Clinical Trials

Inclusion Criteria:

• Competent to provide informed consent.
• Voluntarily provide informed consent in accordance with local regulations and governing ethics committee requirements prior to any procedures or evaluations performed specifically for the sole purpose of the study.
• Are age ≥18 at screening (Visit 1).
• Have a diagnosis of one of the following TMAs:
  • As of Amendment 10 of this protocol, enrollment of aHUS subjects is closed. Primary aHUS, diagnosed clinically and having ADAMTS13 activity > 10% in plasma. Subjects are eligible with or without a documented complement mutation or anti-CFH antibody. Subjects are categorized according to their response to plasma therapy (plasma exchange or plasma infusion):
    • Plasma therapy-resistant aHUS subjects must have all of the following:
      • screening platelet count < 150,000/μL despite at least four plasma therapy treatments prior to screening;
      • evidence of microangiopathic hemolysis (presence of schistocytes, serum lactate dehydrogenase (LDH) > upper limit of normal (ULN), haptoglobin < LLN); and 3) serum creatinine > ULN;
      • Chronic plasma therapy-responsive aHUS subjects (plasma therapy-sensitive) must require at least once-per-week plasma therapy for four weeks before first dose of OMS721 with serum creatinine > ULN.
    • As of Amendment 10 of this protocol, enrollment of TTP subjects is closed. TTP defined as having all of the following:
      • Platelet count < 150,000/μL;
      • Evidence of microangiopathic hemolysis (presence of schistocytes, serum LDH > ULN, or haptoglobin < LLN);
      • ADAMTS13 activity ≤ 10% during the current episode of TTP or historically.
    • Persistent HSCT-associated TMA defined as having all of the following at least two weeks following modification or discontinuation of calcineurin inhibitor treatment or at least 30 days after the transplant:
      • Platelet count < 150,000/μL;
      • Evidence of microangiopathic hemolysis (presence of schistocytes, serum LDH > ULN, or haptoglobin < LLN);
      • Renal dysfunction (doubling of serum creatinine from pretransplant).

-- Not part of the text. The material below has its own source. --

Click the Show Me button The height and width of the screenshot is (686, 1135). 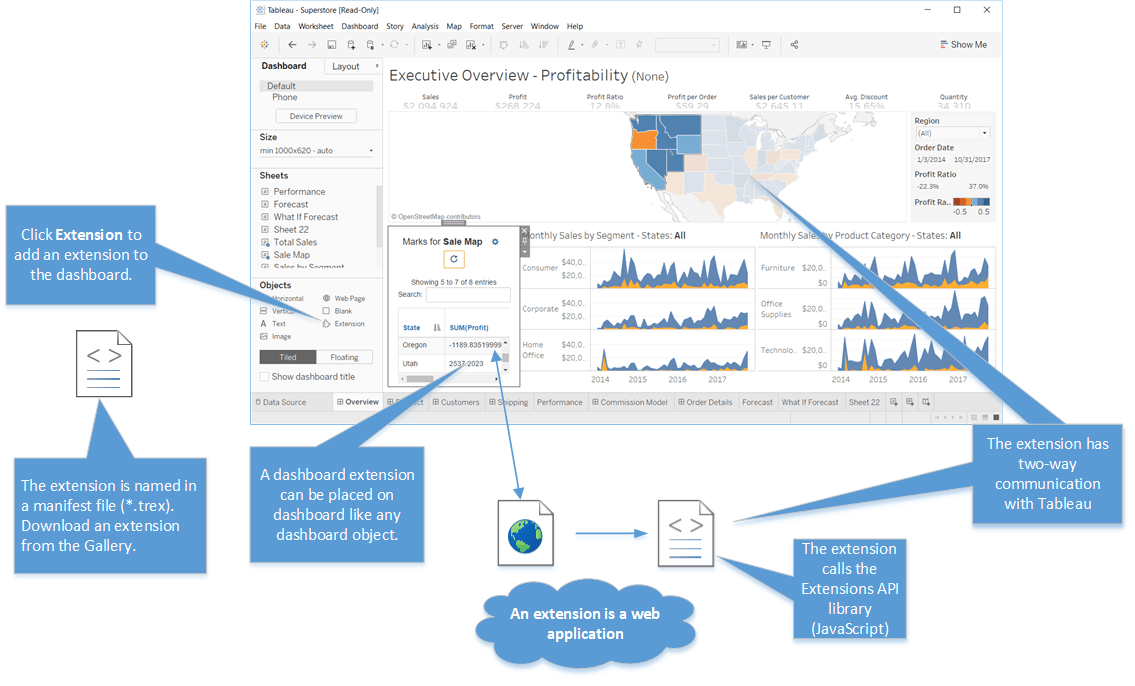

• No clinically apparent alternative explanation for thrombocytopenia and anemia.
• If sexually active and of childbearing potential, must agree to practice a highly effective method of birth control until the end of the study, defined as one which results in a low failure rate (i.e., less than 1% per year) when used consistently and correctly, such as implants, injectables, combined oral contraceptives, some intrauterine devices, sexual abstinence, or vasectomized partner.

Exclusion Criteria:

• Had eculizumab therapy within three months prior to screening.
• Have STEC-HUS.
• Have a positive direct Coombs test.
• Have an active systemic bacterial or fungal infection requiring antimicrobial therapy (prophylactic antimicrobial therapy administered as standard of care is allowed).

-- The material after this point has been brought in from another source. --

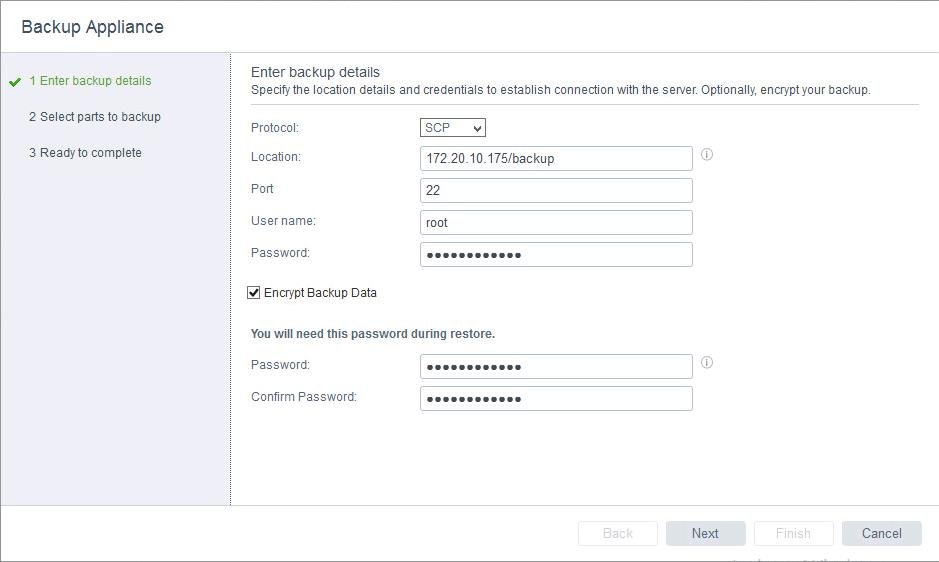Click the Cancel button
The width and height of the screenshot is (939, 562).
[881, 533]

• Baseline resting heart rate < 45 beats per minute or > 115 beats per minute.
• Baseline QTcF > 470 milliseconds.
• Have malignant hypertension (diastolic blood pressure > 120 mm Hg with bilateral hemorrhages or “cotton-wool” exudates on funduscopic examination).

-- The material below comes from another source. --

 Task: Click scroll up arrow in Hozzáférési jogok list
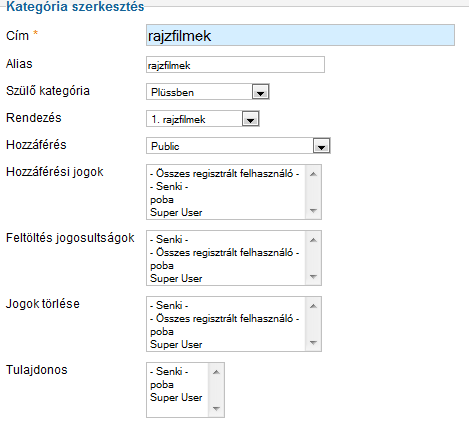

• Have a poor prognosis with a life expectancy of less than three months in the opinion of the investigator.
• Are pregnant or lactating.
• Have received treatment with an investigational drug or device within four weeks prior to screening.
• Have abnormal liver function tests defined as ALT or AST > five times ULN.
• Have a positive test for human immunodeficiency virus (HIV) antibodies.
• Are an employee of Omeros, an investigator, a study staff member, or their immediate family member.
• Have a known hypersensitivity to any constituent of the product.
• Presence of any condition that the investigator believes would put the subject at risk.